▸ **GIVEN PROBLEM**
Extract word for word the stretch of the items below from the line containing "At what coordinates" through the end of the items, with the pictures left out.

[Page and screen pointing data]

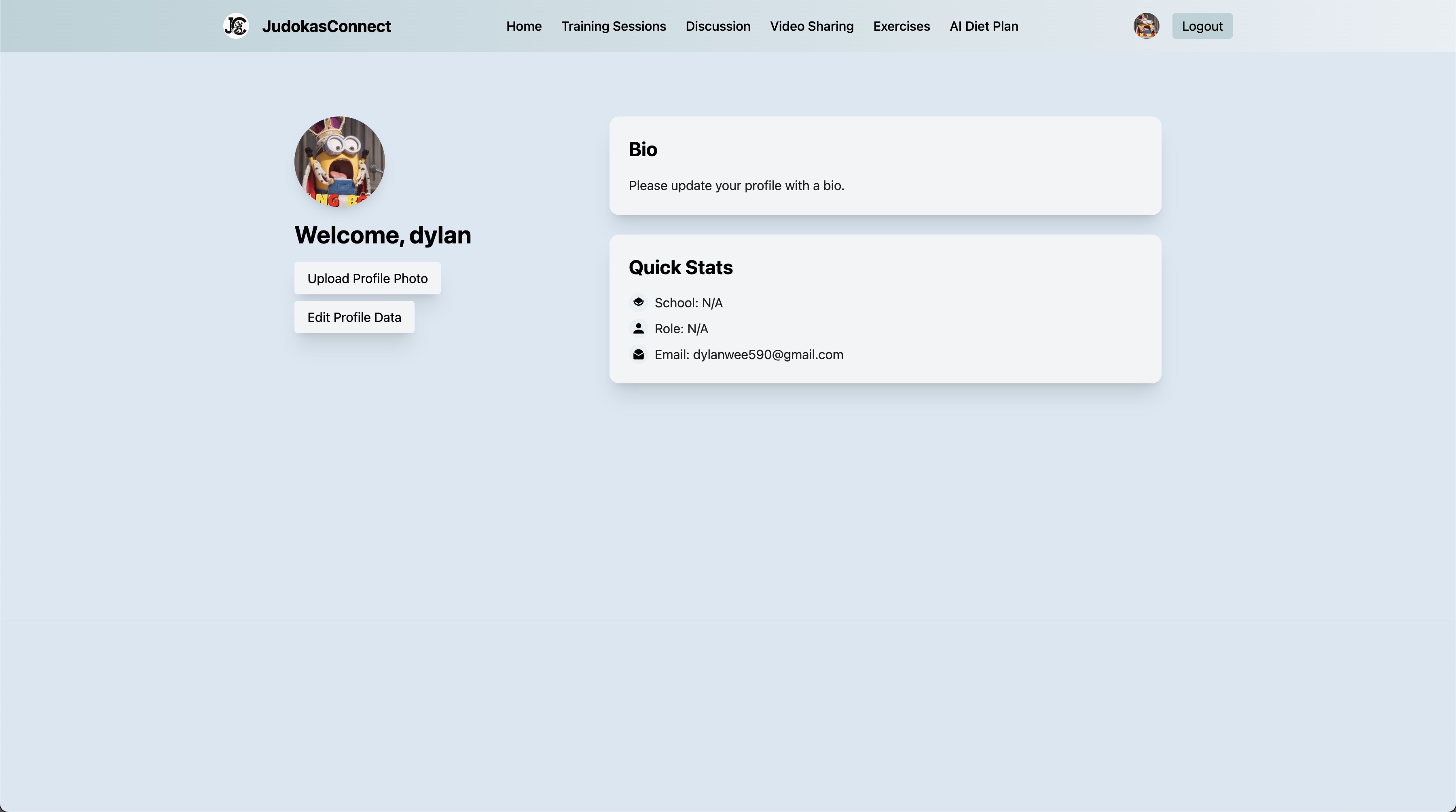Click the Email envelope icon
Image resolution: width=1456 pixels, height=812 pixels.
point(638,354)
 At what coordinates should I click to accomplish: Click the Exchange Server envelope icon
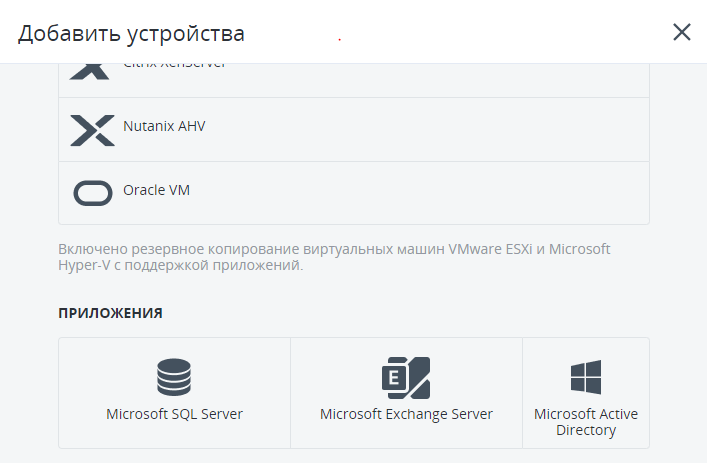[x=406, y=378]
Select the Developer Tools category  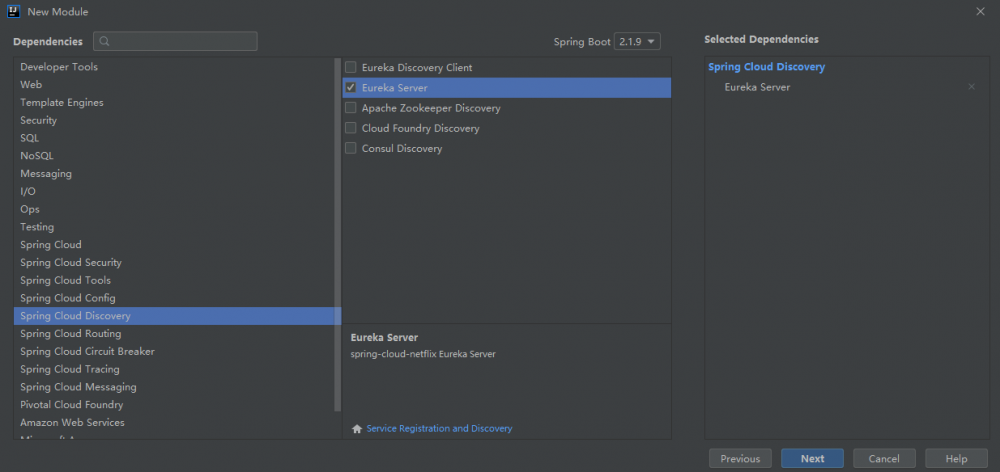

▸ **RIGHT ANSWER**
 At what coordinates should I click to accomplish: Click the Exchange Server envelope icon
[x=406, y=378]
Select the Developer Tools category  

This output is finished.